Testing for SWEET32 with YAWAST

Testing for SWEET32 isn’t simple – when the vulnerability was announced, some argued that the best solution was to assume that if a TLS server supported any of the 3DES cipher suites, consider it vulnerable. The problem is, it’s not that simple. On my employer’s corporate blog, I wrote about practical advice for dealing with SWEET32 – and pointed out that there are ways around the vulnerability, and some are quite simple.

The easy options:

  • Disable the following cipher suites:
    • SSL_DH_DSS_WITH_3DES_EDE_CBC_SHA
    • SSL_DH_RSA_WITH_3DES_EDE_CBC_SHA
    • SSL_DHE_DSS_WITH_3DES_EDE_CBC_SHA
    • SSL_DHE_RSA_WITH_3DES_EDE_CBC_SHA
    • TLS_RSA_WITH_3DES_EDE_CBC_SHA
    • TLS_DHE_DSS_WITH_3DES_EDE_CBC_SHA
    • TLS_DHE_RSA_WITH_3DES_EDE_CBC_SHA
    • TLS_ECDHE_RSA_WITH_3DES_EDE_CBC_SHA
    • TLS_ECDHE_ECDSA_WITH_3DES_EDE_CBC_SHA
  • Limit HTTP Keep-Alive to something reasonable (Apache & Nginx default to 100 requests)

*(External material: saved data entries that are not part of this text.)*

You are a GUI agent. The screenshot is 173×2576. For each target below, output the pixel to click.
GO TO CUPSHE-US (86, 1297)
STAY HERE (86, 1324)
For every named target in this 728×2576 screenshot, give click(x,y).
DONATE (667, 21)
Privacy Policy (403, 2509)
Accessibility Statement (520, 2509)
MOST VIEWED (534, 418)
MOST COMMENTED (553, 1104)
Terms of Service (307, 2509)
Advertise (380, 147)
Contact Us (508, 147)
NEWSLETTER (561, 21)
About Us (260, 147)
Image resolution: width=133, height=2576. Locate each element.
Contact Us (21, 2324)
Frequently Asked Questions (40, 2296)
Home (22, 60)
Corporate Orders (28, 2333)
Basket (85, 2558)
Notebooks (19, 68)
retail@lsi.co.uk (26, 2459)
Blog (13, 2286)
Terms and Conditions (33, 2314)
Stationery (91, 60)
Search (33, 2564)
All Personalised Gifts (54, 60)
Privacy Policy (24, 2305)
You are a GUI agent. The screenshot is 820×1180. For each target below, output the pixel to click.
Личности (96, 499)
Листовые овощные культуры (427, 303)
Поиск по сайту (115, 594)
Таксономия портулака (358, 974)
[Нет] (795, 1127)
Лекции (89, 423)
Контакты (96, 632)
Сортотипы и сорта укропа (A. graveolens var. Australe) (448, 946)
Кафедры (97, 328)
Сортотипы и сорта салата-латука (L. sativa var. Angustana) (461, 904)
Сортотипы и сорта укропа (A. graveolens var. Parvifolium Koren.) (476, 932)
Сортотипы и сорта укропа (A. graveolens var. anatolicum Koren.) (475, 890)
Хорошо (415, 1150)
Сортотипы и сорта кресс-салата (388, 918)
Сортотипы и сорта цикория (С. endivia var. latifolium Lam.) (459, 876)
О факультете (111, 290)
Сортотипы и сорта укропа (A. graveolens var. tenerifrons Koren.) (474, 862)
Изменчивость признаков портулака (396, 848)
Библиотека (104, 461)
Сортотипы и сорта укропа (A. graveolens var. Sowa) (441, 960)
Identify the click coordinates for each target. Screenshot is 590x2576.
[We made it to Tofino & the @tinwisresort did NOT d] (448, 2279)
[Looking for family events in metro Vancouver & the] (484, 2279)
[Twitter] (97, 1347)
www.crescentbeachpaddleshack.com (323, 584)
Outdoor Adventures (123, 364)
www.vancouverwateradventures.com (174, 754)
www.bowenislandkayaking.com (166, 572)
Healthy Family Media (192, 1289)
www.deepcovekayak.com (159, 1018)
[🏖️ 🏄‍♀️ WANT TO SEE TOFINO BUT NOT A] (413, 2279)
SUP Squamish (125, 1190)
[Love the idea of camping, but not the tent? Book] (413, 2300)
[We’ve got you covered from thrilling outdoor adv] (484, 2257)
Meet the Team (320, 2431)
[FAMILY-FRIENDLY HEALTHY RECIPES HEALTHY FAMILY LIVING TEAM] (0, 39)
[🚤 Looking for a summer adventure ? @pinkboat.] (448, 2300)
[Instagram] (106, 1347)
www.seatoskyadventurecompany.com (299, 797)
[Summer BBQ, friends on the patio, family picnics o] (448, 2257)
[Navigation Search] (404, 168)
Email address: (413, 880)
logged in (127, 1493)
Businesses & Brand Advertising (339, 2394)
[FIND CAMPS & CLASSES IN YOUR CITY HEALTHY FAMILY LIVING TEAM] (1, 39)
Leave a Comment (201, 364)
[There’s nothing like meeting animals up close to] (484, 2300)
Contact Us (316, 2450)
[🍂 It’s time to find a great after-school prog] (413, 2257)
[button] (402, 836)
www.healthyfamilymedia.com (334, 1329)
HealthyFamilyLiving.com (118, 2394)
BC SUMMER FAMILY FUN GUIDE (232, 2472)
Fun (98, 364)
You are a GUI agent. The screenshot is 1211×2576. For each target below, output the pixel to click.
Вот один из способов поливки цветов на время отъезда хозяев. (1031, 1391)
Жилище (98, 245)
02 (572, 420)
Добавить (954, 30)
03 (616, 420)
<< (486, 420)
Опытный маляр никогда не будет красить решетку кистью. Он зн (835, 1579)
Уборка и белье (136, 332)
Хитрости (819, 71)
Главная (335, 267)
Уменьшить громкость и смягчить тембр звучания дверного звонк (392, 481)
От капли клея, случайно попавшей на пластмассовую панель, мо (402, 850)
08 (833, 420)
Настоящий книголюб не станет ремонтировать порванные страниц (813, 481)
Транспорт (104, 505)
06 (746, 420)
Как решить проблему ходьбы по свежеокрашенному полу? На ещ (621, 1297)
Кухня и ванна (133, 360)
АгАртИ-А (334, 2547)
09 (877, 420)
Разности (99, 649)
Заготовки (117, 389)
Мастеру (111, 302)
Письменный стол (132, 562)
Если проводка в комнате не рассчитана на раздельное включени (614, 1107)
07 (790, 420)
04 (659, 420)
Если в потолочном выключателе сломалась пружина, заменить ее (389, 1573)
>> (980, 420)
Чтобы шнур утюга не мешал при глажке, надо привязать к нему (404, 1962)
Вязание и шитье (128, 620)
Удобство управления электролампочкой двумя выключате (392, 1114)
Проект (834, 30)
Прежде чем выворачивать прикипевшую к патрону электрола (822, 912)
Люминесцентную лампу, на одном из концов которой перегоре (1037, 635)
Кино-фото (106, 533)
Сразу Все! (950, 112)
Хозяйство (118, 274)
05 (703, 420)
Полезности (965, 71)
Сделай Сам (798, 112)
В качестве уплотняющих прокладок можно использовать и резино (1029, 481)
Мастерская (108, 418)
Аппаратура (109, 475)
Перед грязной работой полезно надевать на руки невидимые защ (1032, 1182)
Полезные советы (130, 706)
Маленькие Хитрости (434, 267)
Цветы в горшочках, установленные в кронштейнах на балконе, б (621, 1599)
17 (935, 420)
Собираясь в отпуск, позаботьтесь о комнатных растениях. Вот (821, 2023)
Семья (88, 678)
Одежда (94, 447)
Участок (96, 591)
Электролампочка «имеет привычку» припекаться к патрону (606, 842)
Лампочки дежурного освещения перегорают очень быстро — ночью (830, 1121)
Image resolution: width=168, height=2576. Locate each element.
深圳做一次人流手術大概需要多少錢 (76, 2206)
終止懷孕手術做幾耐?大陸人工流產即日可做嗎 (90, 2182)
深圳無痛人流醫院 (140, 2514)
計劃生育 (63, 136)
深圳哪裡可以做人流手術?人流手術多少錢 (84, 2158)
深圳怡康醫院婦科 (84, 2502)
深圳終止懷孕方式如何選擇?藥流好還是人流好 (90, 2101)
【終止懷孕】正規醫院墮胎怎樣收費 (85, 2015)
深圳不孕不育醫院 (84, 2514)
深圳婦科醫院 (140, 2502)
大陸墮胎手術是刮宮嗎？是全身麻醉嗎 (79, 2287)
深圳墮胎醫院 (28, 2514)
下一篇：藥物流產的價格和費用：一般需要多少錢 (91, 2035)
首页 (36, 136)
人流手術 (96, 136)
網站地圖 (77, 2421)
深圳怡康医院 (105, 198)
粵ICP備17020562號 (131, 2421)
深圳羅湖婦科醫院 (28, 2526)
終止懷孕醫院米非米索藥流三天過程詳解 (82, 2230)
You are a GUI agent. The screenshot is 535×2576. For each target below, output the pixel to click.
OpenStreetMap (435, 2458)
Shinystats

If you don’t need to worry about users on old platforms, it’s easy – just disable the 3DES suites and you’re done. If you do need to worry about customers using Windows XP, disabling the 3DES cipher suites may not be an option, as the only other cipher suites they support use RC4. In that case, you need to limit Keep-Alive sessions.

In cases where 3DES suites are enabled, but reasonable / default limits are in place, SWEET32 isn’t an issue – as there’s no way to issue enough requests within the same session (and thus the same encryption key) to be able to exploit it.

Testing with YAWAST

To test for this, I added a new feature to YAWAST that will connect to the server using a 3DES suite, and issue up to 10,000 HEAD requests, to see how many requests the server will allow in a single session. If the server allows all 10,000 requests, there’s a good chance that the server is vulnerable to SWEET32. This method is used to determine that the server is likely vulnerable, without the massive data transfer and time required to actually verify that it’s vulnerable.

Testing for SWEET32 with YAWAST looks like this:

In this case I’m using YAWAST to run a ssl scan, using the --tdessessioncount parameter to instruct YAWAST to perform the SWEET32 test. In this case, you can see that the TLS session was ended after 100 requests (Connection terminated after 100 requests (TLS Reconnected)) – which is a clear indication that the server isn’t vulnerable. Had the server actually been vulnerable, this message would have been displayed:

[V] TLS Session Request Limit: Connection not terminated after 10,000 requests; possibly vulnerable to SWEET32

The use of 10,000 requests is somewhat arbitrary – it was selected as it’s far above the defaults used for the most common servers, and is small enough that it can be conducted in a reasonable time. It could be argued that it should be larger, to reduce false positives – it could also be argued that it’s excessive, as if it allows 5,000, it’s a reasonable bet that there’s no limit being enforced. This value may change over time based on community feedback, but for now, it’s a safe value that strikes a good balance.

Vulnerable or Possibly Vulnerable?

Unfortunately the only way to confirm that a server is truly vulnerable is to perform the attack, or at least a large part of it. There will be false positives using this technique, but that’s the cost of performing a quick test (that doesn’t involve transferring tens or hundreds of gigabytes of traffic).

When looking at the results, it’s important to understand that it indicates that the server is likely vulnerable, but it is not a confirmation of vulnerability.